Sunstein: Even small changes can have a big effect. Waking up from a nightmare about someone you love dying can bring tremendous relief that they’re still alive. Before the dream you might have known that you had a good thing, but afterward you feel it, too. A vivid mental image restored color to a part of your life that had gone gray. You can turn the gray parts of your life colorful through even small shifts, with imaginative exercises and modest physical changes.

CNN: What do you recommend for people considering big life changes?

Sunstein: The data we have suggests, if you’re seriously thinking of making a life change, you probably should. Take that as a rule of thumb, not ironclad advice. Research shows that when people on the fence about moving to a different city, taking a new job or some other big life change do take the plunge, they report being better off months later. This highlights the enlivening effect of a plunge and suggests that people who are indecisive probably err too much on the side of caution.

CNN: How can we increase pleasure?

Sharot: The fact that our brains stop paying attention to things that don’t change — whether we consider them good or bad — has some counterintuitive results. If you ask people whether they’ll enjoy listening to a piece of music more uninterrupted or with breaks, 99% of them say uninterrupted. But they’re wrong. Study participants who listened to music intermittently actually rated their enjoyment higher than those who listened continuously. This suggests that we should break up activities we enjoy with short pauses to spark even greater pleasure by reducing the habituation that will diminish the amazingness.
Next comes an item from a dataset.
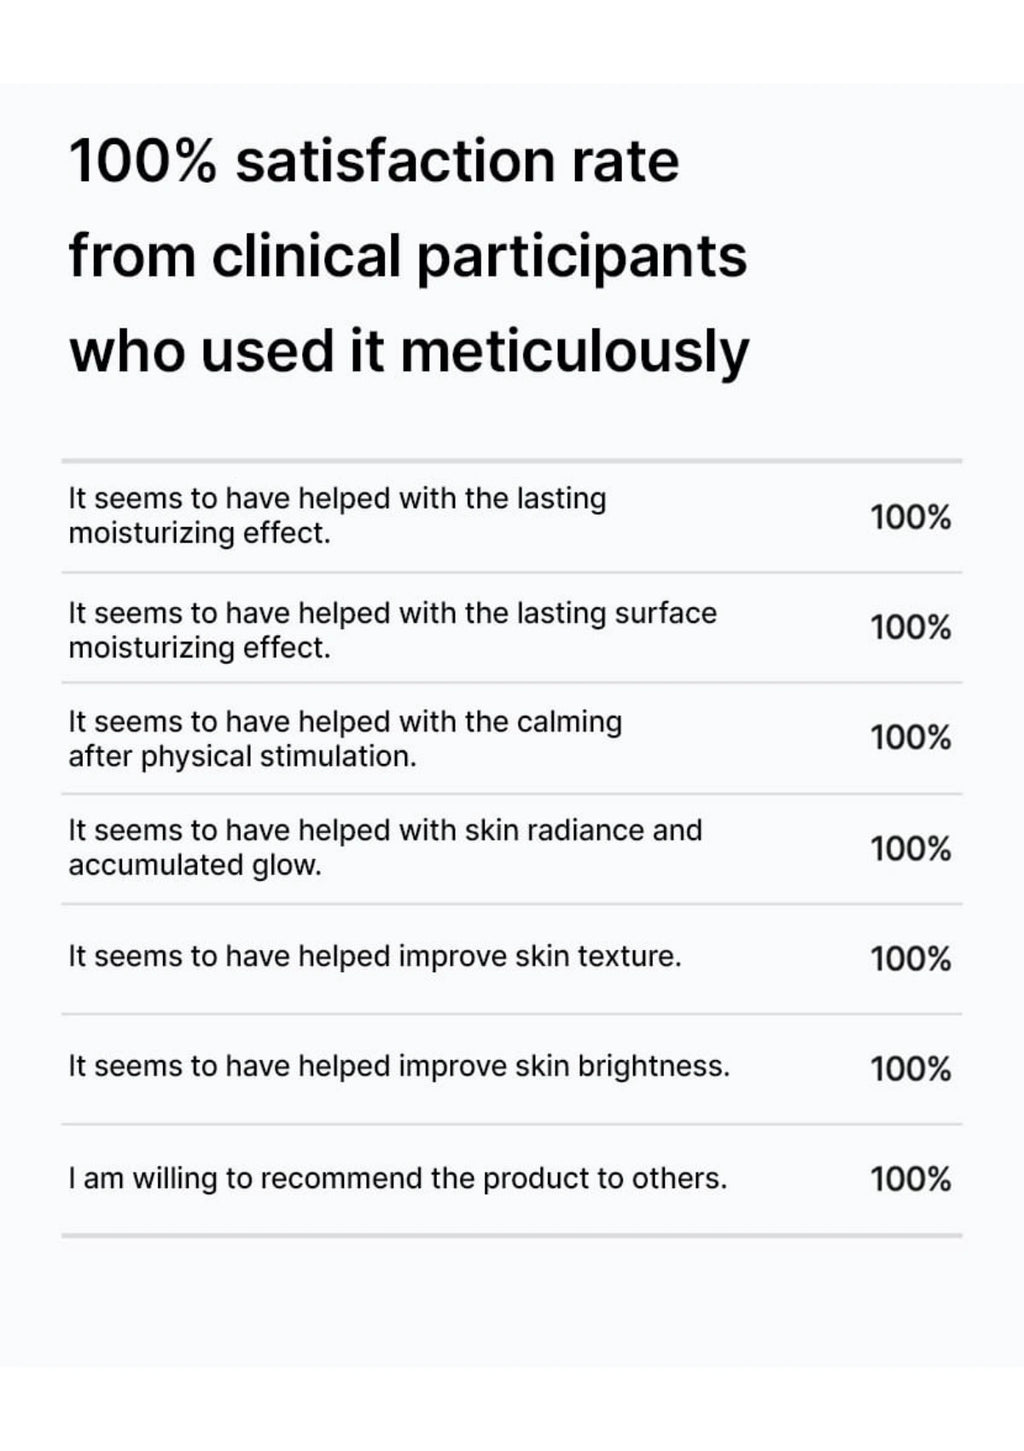Select the 'skin radiance and accumulated glow' statement
Image resolution: width=1024 pixels, height=1451 pixels.
(x=385, y=848)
CNN: Should we also break up unpleasant activities?

Sunstein: No. Motor through terrible experiences. If you’re cleaning up a room that’s gotten catastrophic — like my office, right now — do it all at once. If you stick with it, you’ll habituate and hate it less. But if you break it up into segments, you’re going to hate it each time.

CNN: Do people get more pleasure out of material objects or experiences?
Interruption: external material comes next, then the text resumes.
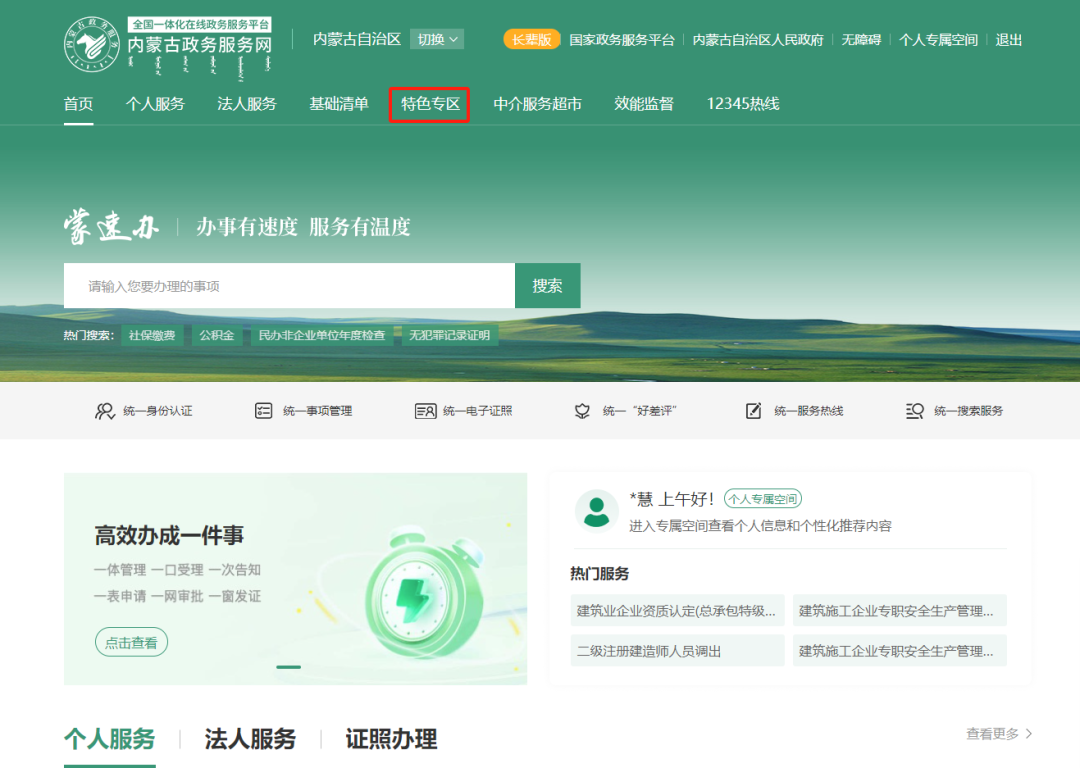
Task: Click the 请输入您要办理的事项 search field
Action: click(x=289, y=286)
Sunstein: Experiences. Studies show that our satisfaction with material goods falls sharply over time, while satisfaction with experiences often increases. You might stop noticing a new possession after a short while, but meaningful experiences seem to bring lasting benefits.

CNN: Sounds like we should skip pricey products in favor of more vacations! What does the science suggest?

Sharot: People on tropical vacations surveyed to find out when they were happiest mentioned firsts repeatedly — the first cocktail or first moment they saw the ocean. We learned that people reached peak happiness 43 hours after arrival. After that, the joy started dwindling. This tells us that we will likely be happier if, instead of one long one, we take more, shorter vacations.

Sunstein: Plus, a lot of the fun of vacation comes from anticipating the trip and then remembering it afterward. The pleasure from the anticipation and the remembering will be high even for a short holiday. And more vacations mean more variety.

Jessica DuLong is a Brooklyn, New York-based journalist, book collaborator, writing coach and the author of “Saved at the Seawall: Stories From the September 11 Boat Lift” and “My River Chronicles: Rediscovering the Work That Built America.”